The attack is fully automated, does not require prior knowledge of internal agent logic, and can be deployed at scale using common reconnaissance and fuzzing techniques.

  • Broader Applicability:

While focused on AIOps, the methodology generalizes to other automation domains where telemetry or observational data influences LLM-driven action selection, such as Security Operations Centers (AISoCs).

The work identifies a critical need for “security-aware” AIOps design. This includes treating telemetry from any untrusted or user-influenced channel as untrusted input, applying schema-level sanitization (as in AIOpsShield), and embedding input validation concepts known from application security into the operational data ingestion pipeline.

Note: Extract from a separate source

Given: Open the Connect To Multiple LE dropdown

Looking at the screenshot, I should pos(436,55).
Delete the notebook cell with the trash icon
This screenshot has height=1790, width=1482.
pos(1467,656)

6. Summary Table: Key Aspects of AIOpsDoom and Mitigation

Aspect AIOpsDoom Implementation AIOpsShield Defense
Attack Vector Telemetry log injection via fuzzed APIs Input sanitization by template
Payload Structure Lead (rationale) + Body (remediation) Abstraction of untrusted fields
Agent Impact Misleading diagnosis and remediation Removal of adversarial payload
Automation Level Fully automated (recon to payload) Automated log/metric normalization

7. Future Directions and Call to Action

The identification and demonstration of AIOpsDoom necessitate a re-assessment of best practices for secure AIOps deployment:

  • Design AIOps systems with no implicit trust of structured telemetry—parsing and sanitization are mandatory, not optional.
  • Extend taint analysis and field abstraction to new telemetry modalities as AIOps systems expand.
  • Research adaptive, possibly learning-based, anomaly detectors for telemetry sanitization without impairing diagnostic resolution.
  • Evaluate the generalizability of AIOpsDoom to adjacent domains, including cloud-native orchestration, automated remediation, and self-healing systems.

The fundamental insight is that as AIOps platforms increase in autonomy and influence over production infrastructure, telemetry manipulation—rather than direct code execution attacks—becomes a central security challenge, requiring principled defenses built into the observability-processing-action pipeline (Pasquini et al., 8 Aug 2025).